Task to complete:
List each line in the rows below that contains the word "height".

Task input:
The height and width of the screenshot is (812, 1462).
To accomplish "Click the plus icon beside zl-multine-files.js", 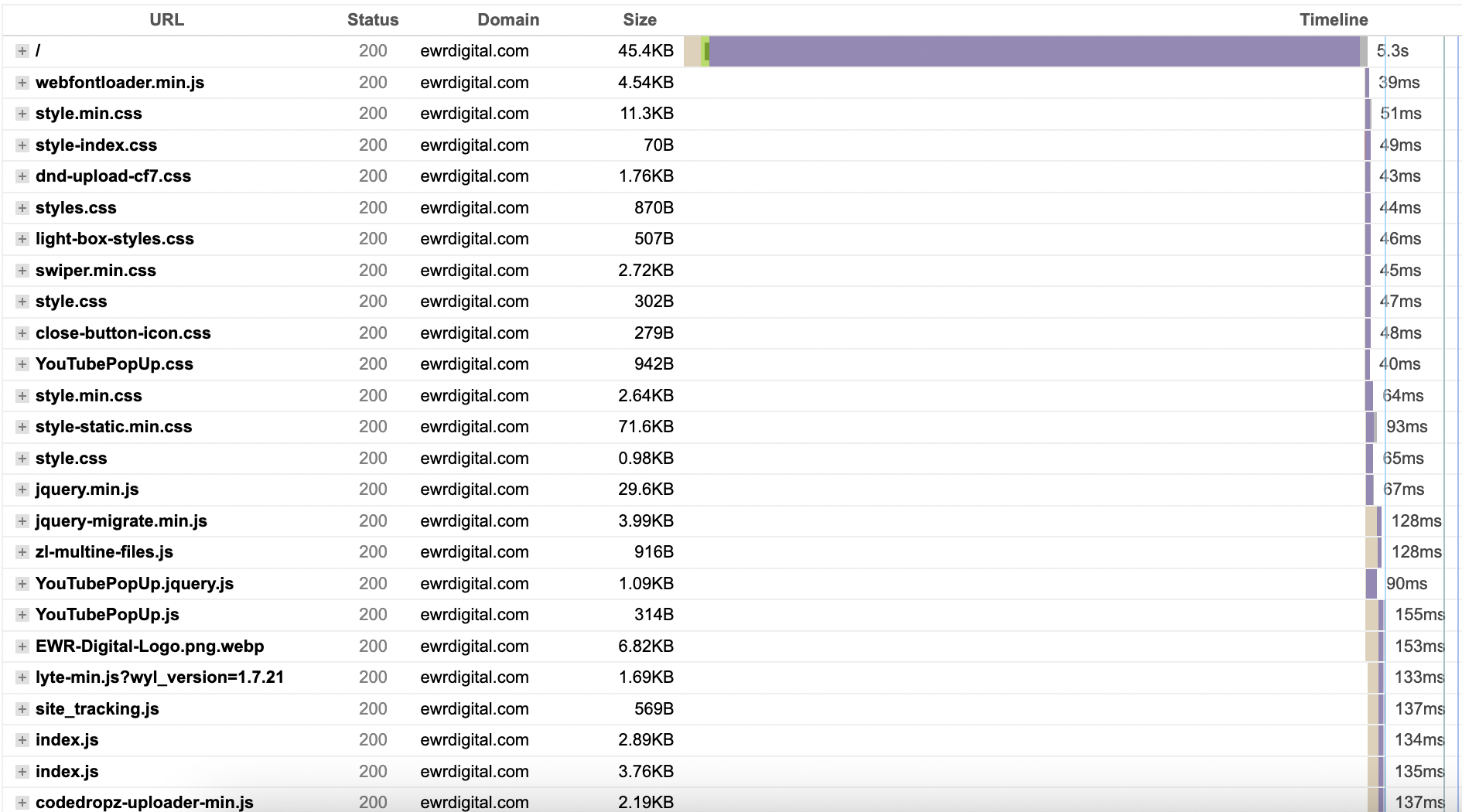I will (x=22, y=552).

==

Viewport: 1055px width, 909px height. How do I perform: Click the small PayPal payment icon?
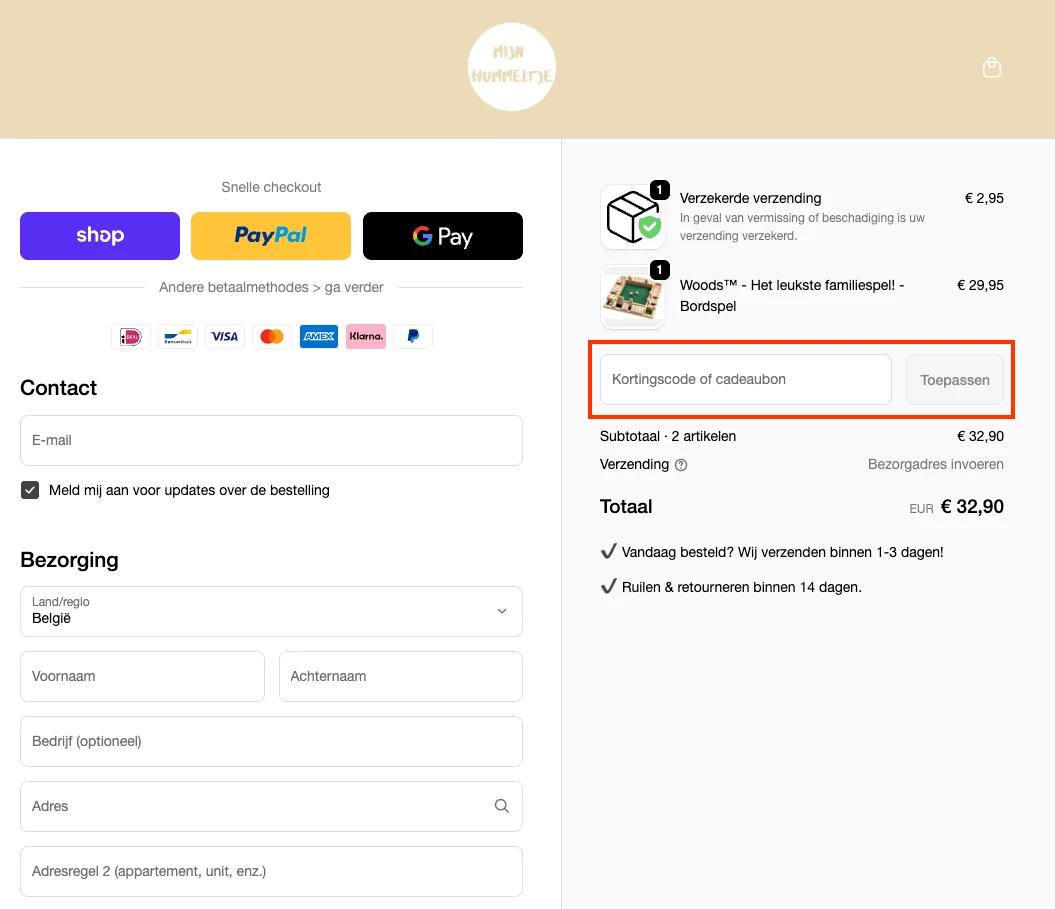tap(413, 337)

* * *

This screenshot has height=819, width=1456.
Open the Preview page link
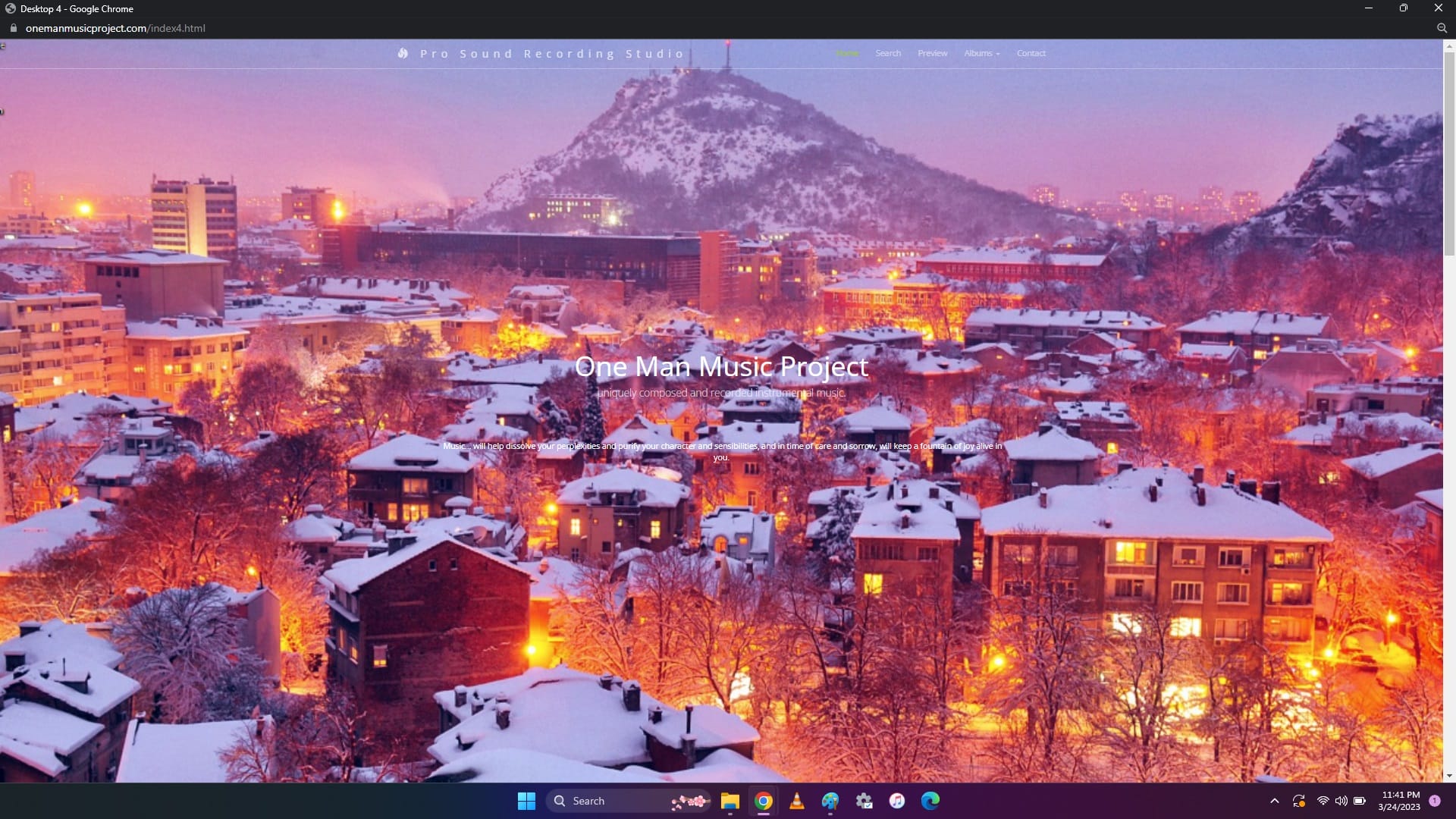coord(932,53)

The output:
The height and width of the screenshot is (812, 1462).
Viewport: 1055px width, 909px height. How do I perform: Click the small PayPal payment icon?
This screenshot has height=819, width=1456.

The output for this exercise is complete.